Les amorces ITS4 (5’TCC GTA GGT GAA CCT GCG G 3’) et ITS6 (5’ TCC TCC GCT TAT TGA TAT GC 3’) ont été utilisées pour amplifier la région ITS1-5.8S-ITS2 de l’ADN ribosomal. Les PCR ont été réalisées dans un volume final de 25 μl (4 µL chaque amorce

(5µM), 5 µL tampon (5 X), 0,5 µL dNTP (10 mM), 0,2 µL Go Taq (5U/µL), 1 µL MgCl2 (25

mM), 1 µL ADN (10 ng ADN), H2O qsp 25 µL). Les amplifications ont été réalisées dans un

thermocycleur Gene Amp PCR-system 9700 (Applied Biosystems) suivant le programme suivant : dénaturation initiale 5 min 95 °C, 35 cycles de dénaturation 30 sec à 94°C ; 30 sec à 54°C ; 40 sec à 72°C ; et une élongation finale 5 min 72°C. La révélation de la séquence amplifiée a été réalisée par électrophorèse sur gel d'agarose TAE à 2%. Après une migration pendant 40 min à 100 V, les produits de PCR ont été quantifiés par comparaison avec le marqueur de poids moléculaire 100 pb DNA Ladder (Proméga). La taille du produit PCR attendue est de 600pb.
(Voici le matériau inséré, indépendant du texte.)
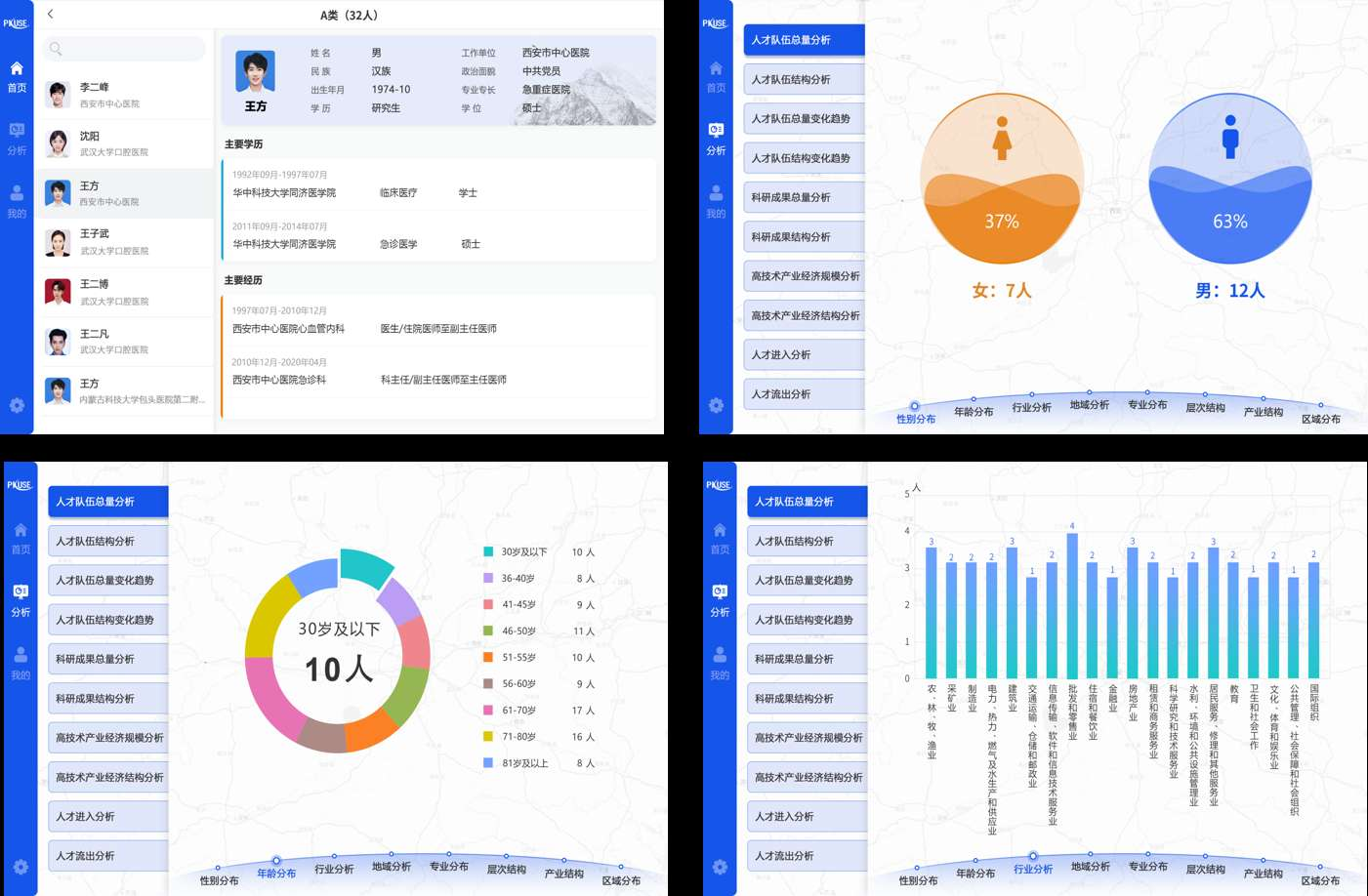Open 王二博's entry in the person list
Image resolution: width=1368 pixels, height=896 pixels.
click(x=124, y=292)
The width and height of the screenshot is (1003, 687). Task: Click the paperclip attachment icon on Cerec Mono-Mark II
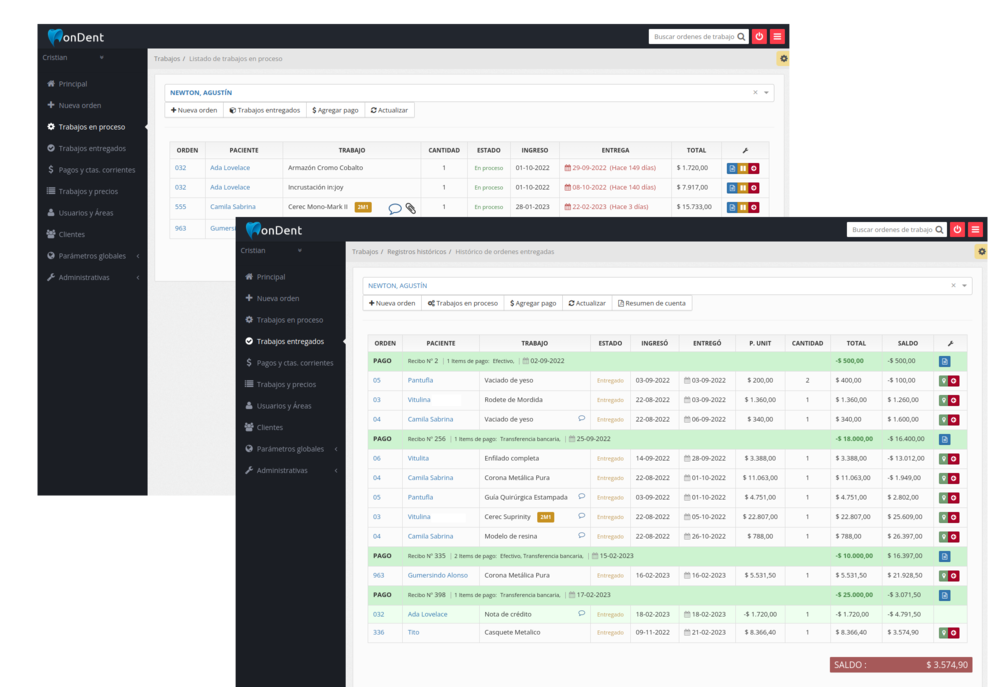tap(411, 208)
2.2.3. Séquençage du produit d’amplification PCR

Afin d’identifier les espèces fongiques un séquençage des produits PCR positifs ont été envoyés à un prestataire externe Génome Express (https://www.gexbyweb.com). Le séquençage des fragments d’intérêt a été réalisé par l’amorce ITS4 (5’TCC GTA GGT GAA CCT GCG G 3’). Les séquences obtenues sont ensuite analysées par comparaison avec des séquences existant dans les bases de données (GenBank) à l’aide du programme Blast du serveur NCBI (http://blast.ncbi.nlm.nih.gov). Les alignements des séquences sont effectués avec le logiciel ClustalW2 (http://www.ebi.ac.uk/Tools/clustalw2/index.html). Seules les séquences ayant un pourcentage d’identité supérieur à 98% ont été retenues.